Record list:
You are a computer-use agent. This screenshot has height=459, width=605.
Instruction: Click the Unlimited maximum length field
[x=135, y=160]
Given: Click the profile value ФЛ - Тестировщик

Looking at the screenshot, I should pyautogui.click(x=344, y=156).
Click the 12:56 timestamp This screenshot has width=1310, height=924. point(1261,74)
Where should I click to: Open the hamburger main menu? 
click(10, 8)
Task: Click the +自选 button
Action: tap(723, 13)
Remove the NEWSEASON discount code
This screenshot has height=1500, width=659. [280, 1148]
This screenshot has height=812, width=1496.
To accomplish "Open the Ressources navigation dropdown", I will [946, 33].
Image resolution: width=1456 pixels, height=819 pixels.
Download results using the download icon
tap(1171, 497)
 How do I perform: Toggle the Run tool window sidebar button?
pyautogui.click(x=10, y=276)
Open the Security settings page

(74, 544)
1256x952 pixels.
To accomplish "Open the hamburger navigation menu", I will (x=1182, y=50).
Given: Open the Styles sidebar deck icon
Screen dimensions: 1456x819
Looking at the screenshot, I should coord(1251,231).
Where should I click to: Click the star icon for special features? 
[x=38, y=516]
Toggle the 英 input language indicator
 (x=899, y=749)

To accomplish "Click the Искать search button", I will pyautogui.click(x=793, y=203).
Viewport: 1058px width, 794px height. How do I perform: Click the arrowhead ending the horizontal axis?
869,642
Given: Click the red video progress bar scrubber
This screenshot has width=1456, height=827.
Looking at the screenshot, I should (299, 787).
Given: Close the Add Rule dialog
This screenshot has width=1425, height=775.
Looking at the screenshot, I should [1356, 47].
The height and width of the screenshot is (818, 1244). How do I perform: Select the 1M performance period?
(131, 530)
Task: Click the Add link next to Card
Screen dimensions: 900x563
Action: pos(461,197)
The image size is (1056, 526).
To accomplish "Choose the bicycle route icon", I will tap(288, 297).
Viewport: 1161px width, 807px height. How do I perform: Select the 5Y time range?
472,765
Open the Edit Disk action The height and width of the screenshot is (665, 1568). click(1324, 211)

Task objective:
Return the lines above word for word.

Result for this task:
You are a computer-use agent. This screenshot has height=459, width=605.
Instruction: Click the Unlimited maximum length field
[x=135, y=160]
Given: Click the profile value ФЛ - Тестировщик

Looking at the screenshot, I should pyautogui.click(x=344, y=156).
Click the 12:56 timestamp This screenshot has width=1310, height=924. point(1261,74)
Where should I click to: Open the hamburger main menu? 
click(10, 8)
Task: Click the +自选 button
Action: tap(723, 13)
Remove the NEWSEASON discount code
This screenshot has height=1500, width=659. [280, 1148]
This screenshot has height=812, width=1496.
To accomplish "Open the Ressources navigation dropdown", I will [946, 33].
Image resolution: width=1456 pixels, height=819 pixels.
Download results using the download icon
tap(1171, 497)
 How do I perform: Toggle the Run tool window sidebar button?
pyautogui.click(x=10, y=276)
Open the Security settings page

(74, 544)
1256x952 pixels.
To accomplish "Open the hamburger navigation menu", I will (x=1182, y=50).
Given: Open the Styles sidebar deck icon
Screen dimensions: 1456x819
Looking at the screenshot, I should coord(1251,231).
Where should I click to: Click the star icon for special features? 
[x=38, y=516]
Toggle the 英 input language indicator
 (x=899, y=749)

To accomplish "Click the Искать search button", I will pyautogui.click(x=793, y=203).
Viewport: 1058px width, 794px height. How do I perform: Click the arrowhead ending the horizontal axis?
869,642
Given: Click the red video progress bar scrubber
This screenshot has width=1456, height=827.
Looking at the screenshot, I should (299, 787).
Given: Close the Add Rule dialog
This screenshot has width=1425, height=775.
Looking at the screenshot, I should [1356, 47].
The height and width of the screenshot is (818, 1244). How do I perform: Select the 1M performance period?
(131, 530)
Task: Click the Add link next to Card
Screen dimensions: 900x563
Action: pos(461,197)
The image size is (1056, 526).
To accomplish "Choose the bicycle route icon", I will tap(288, 297).
Viewport: 1161px width, 807px height. How do I perform: Select the 5Y time range?
472,765
Open the Edit Disk action The height and width of the screenshot is (665, 1568). click(1324, 211)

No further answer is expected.